Print the records starting with the line that contains "Where should I" and going on through the line that contains "pyautogui.click(x=1209, y=8)", with both of those lines included. Leave the pictures out of your answer.

> [RECORD EXCERPTS]
________________________
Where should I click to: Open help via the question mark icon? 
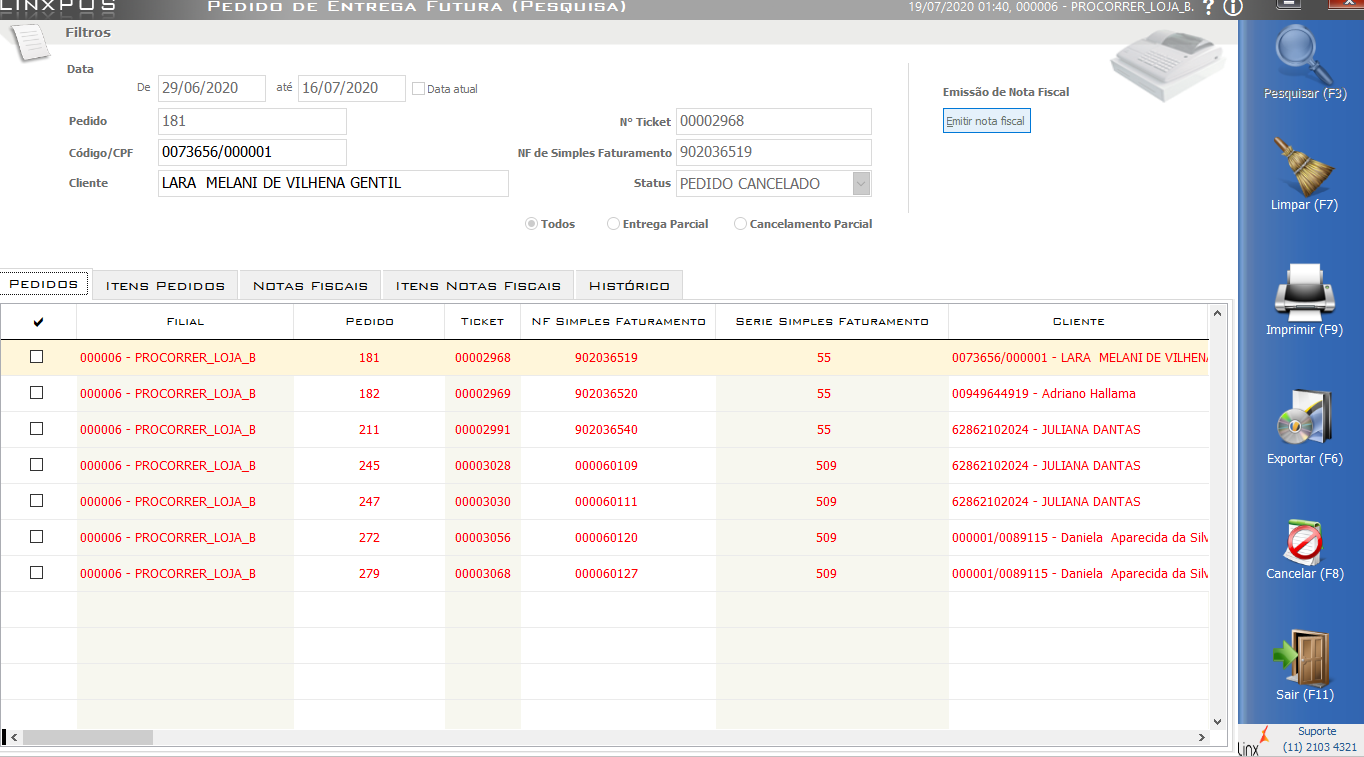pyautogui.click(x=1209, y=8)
________________________
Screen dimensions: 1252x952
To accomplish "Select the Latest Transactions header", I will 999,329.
________________________
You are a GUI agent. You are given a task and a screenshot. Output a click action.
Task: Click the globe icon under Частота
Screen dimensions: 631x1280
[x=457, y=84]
________________________
> [TASK ANSWER]
Where should I click to: Open help via the question mark icon? 
pyautogui.click(x=1209, y=8)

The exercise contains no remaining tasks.